【完結】殿下、離縁前提の結婚生活、いかがですか?~拗らせ男女の(離縁前提)夫婦生活~ 第一部【コミカライズ原作】
25.「……気楽って言うほど、気楽でもないけれどさ」
 ドロシーとルーシャンの結婚生活が始まってから、早くも一ヶ月と少しが過ぎた。ここ最近、ルーシャンはドロシーを王城に招くのではなく、自らハートフィールド侯爵家の屋敷に足を運んでいる。それがありがたいような、ありがたくないような。微妙な気持ちになりながら、ドロシーはルーシャンと対面するのが常だった。ありがたいの意味は、外を出歩かなくて済むということ。ありがたくないという気持ちは、自分の場所に踏み入れられるということ。ドロシーはこれでも警戒心が強いのだ。

「やぁ、ドロシー嬢。お邪魔するよ」
「邪魔だと思うのでしたら、帰っていただければ、と」

 ルーシャンの言葉に、ドロシーは笑顔でそう返す。しかし、ルーシャンもそれには慣れっこなのだろう、ソファーに腰を下ろすと、フードを取る。いつも通りの見た目麗しい容姿に、ドロシーは息を呑む。……本当に、容姿だけは極上なのだ。

「リリー、お茶を」
「かしこまりました」

 リリーにお茶の用意を頼み、ドロシーはルーシャンから見て対面のソファーに腰を下ろした。ここはドロシーの第二の私室のようなものだ。ドロシーが趣味にしている調合の本が所狭しと棚に詰まっており、とてもではないが令嬢の部屋とは言い難い。どちらかと言えば、図書室という言葉の方が正しいかもしれない。

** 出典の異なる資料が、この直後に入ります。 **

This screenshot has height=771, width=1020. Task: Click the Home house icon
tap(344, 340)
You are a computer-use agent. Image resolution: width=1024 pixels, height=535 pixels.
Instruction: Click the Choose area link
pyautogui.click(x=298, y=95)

(それにしても、どうしてルーシャン殿下は私の蔵書が見たいとおっしゃったのかしら……?)

 今日ここにルーシャンが現れたのは、ドロシーがコレクションしている調合の本が見たいとルーシャンが言ったからだ。彼は最近調合に興味があるらしく、王城に帰ってからも少しばかり勉強しているらしい。……まぁ、それは本人から聞いた話ではなく、ダニエルから聞いた話なのだが。